The TFSA is a great savings vehicle for all Canadians, but young investors can really take advantage of its benefits to build a substantial cash stash for retirement.
Stocks vs fixed income
Many people hold interest-paying GICs and Canada Savings Bonds in their TFSAs. That makes sense if you are older or absolutely cannot afford to take on any risk. Unfortunately, these investments pay very little interest and don’t provide the opportunity for capital gains that investors can get from stocks.
The great thing about the TFSA is the ability savers have to harness the power of compounding by investing in dividend-paying companies and reinvesting the distributions in new shares.
When this is done inside the TFSA, the full amount of the dividend can be reinvested, and the capital gains on the stocks are not subject to any tax.
The strategy is useful for investors of all ages, but young savers have time on their side, and small initial investments can grow substantially over the course of 20 or 30 years.
Which stocks are best?
Investors should look for dividend-growth companies that have long track records of paying rising distributions supported by strong revenue and earnings growth.
Ideally, these companies hold leadership positions in their industries and enjoy competitive advantages that make it difficult for new entrants to spoil the party.
The Canadian market has a number of great companies to choose from. Let’s take a look at Bank of Montreal (TSX:BMO)(NYSE:BMO) and Rogers Communications Inc. (TSX:RCI.B)(NYSE:RCI) to see why they are solid picks to get you started.
Bank of Montreal
Bank of Montreal reported Q3 2015 profits of nearly $1.23 billion. That’s no typo–the company really is that profitable. The bank isn’t as big as some of its peers, but it commands a strong position in the Canadian market and continues to invest in opportunities that ensure it has the diversification needed to maintain its track record of growth.
The stock pays a quarterly dividend of $0.82 per share that yields about 4.3%.
A $10,000 investment in Bank of Montreal 20 years ago would be worth about $98,000 today with the dividends reinvested.

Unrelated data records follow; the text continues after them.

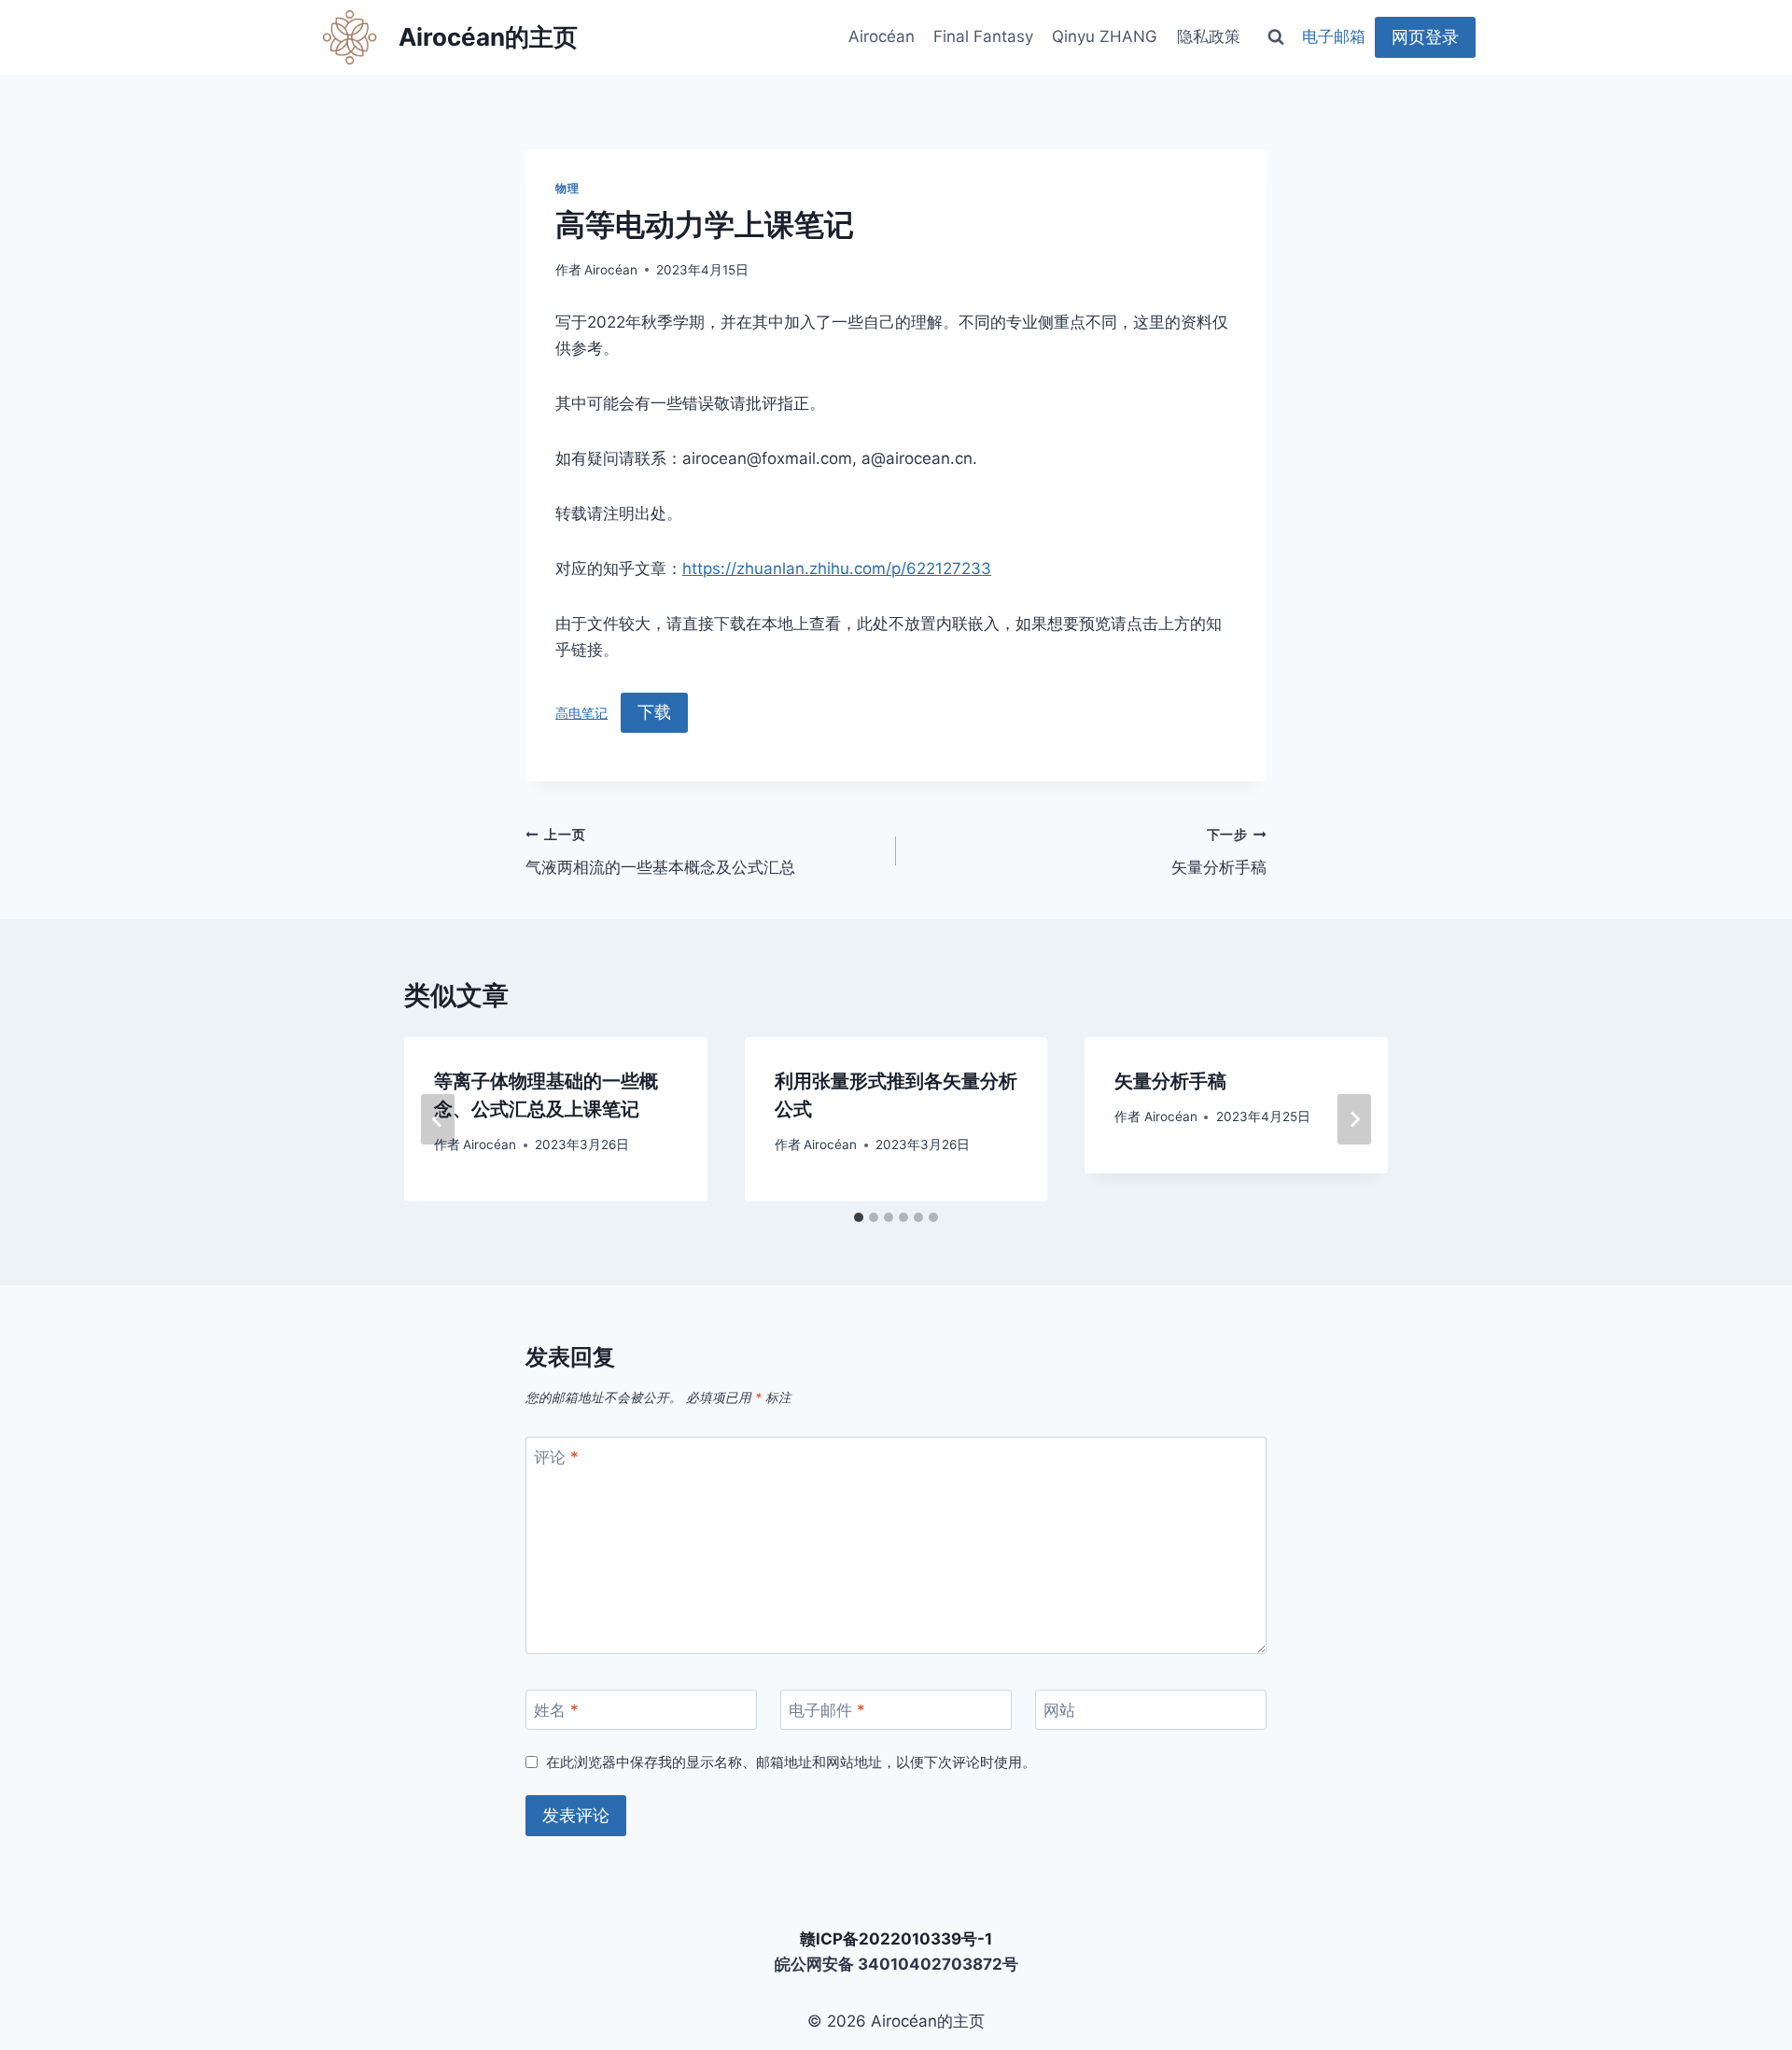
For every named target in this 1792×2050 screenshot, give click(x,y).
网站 (1059, 1710)
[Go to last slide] (438, 1119)
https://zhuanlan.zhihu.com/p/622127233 (836, 568)
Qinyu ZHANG (1104, 36)
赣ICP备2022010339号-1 (896, 1939)
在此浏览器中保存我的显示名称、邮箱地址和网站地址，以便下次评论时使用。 (791, 1762)
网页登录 (1425, 37)
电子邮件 (827, 1710)
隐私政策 (1208, 36)
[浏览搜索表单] (1276, 37)
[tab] (858, 1217)
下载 (654, 712)
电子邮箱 (1333, 36)
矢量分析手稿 (1219, 852)
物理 (567, 188)
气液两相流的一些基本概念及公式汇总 (660, 852)
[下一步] (1354, 1119)
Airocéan (881, 36)
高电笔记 (581, 713)
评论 (556, 1457)
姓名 (556, 1710)
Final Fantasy (983, 36)
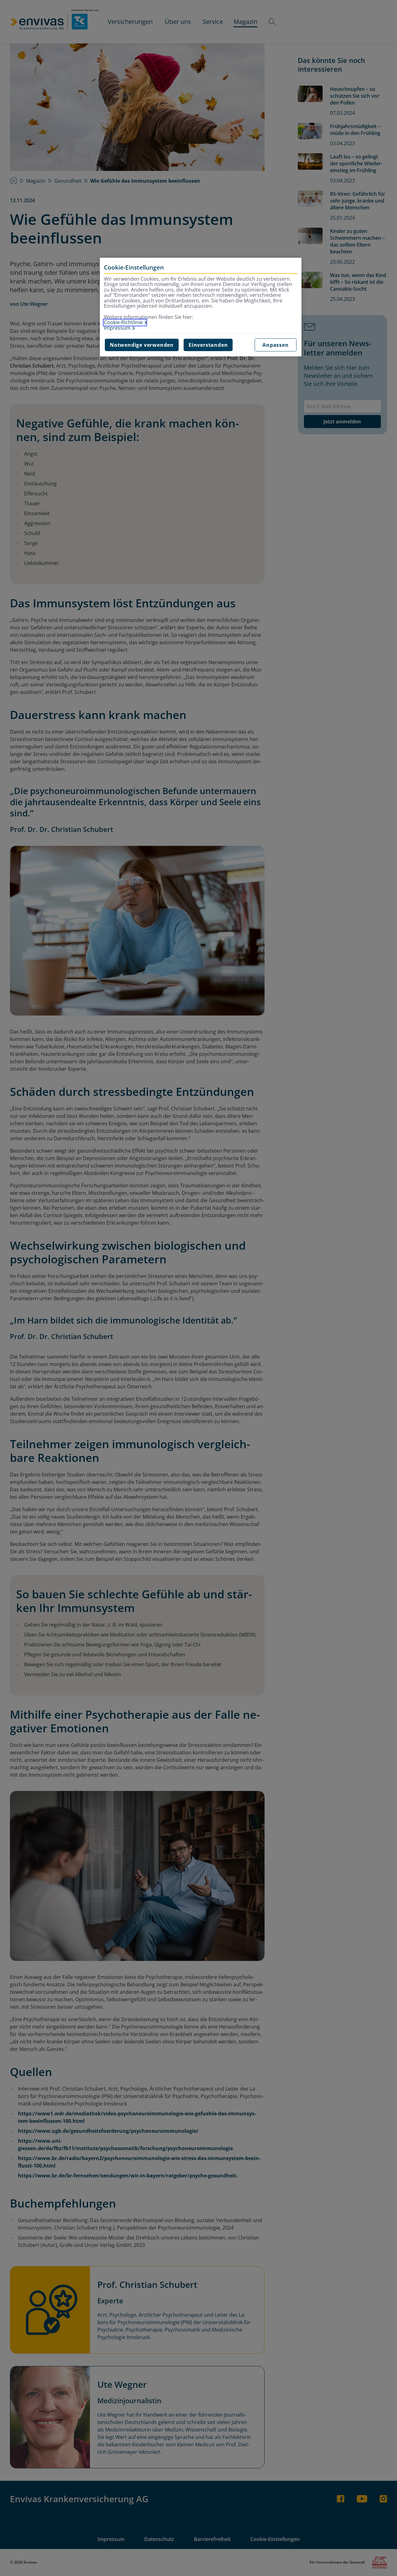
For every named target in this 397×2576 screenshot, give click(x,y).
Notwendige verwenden (142, 345)
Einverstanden (208, 345)
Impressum (117, 328)
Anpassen (275, 345)
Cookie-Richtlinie (123, 322)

Rogers operates in an industry with very few serious competitors. That’s a great situation to be in, and investors are reaping the benefits.
The company remains the country’s largest mobile operator and is working through a turnaround process to improve customer service. The media division is gaining steam, and investors who want to own part of the Blue Jays and the Maple Leafs can do so by holding this stock.
Rogers pays a quarterly dividend of $0.48 per share that yields 3.6%.
A $10,000 investment in Rogers 20 years ago would now be worth about $107,000 with the dividends reinvested.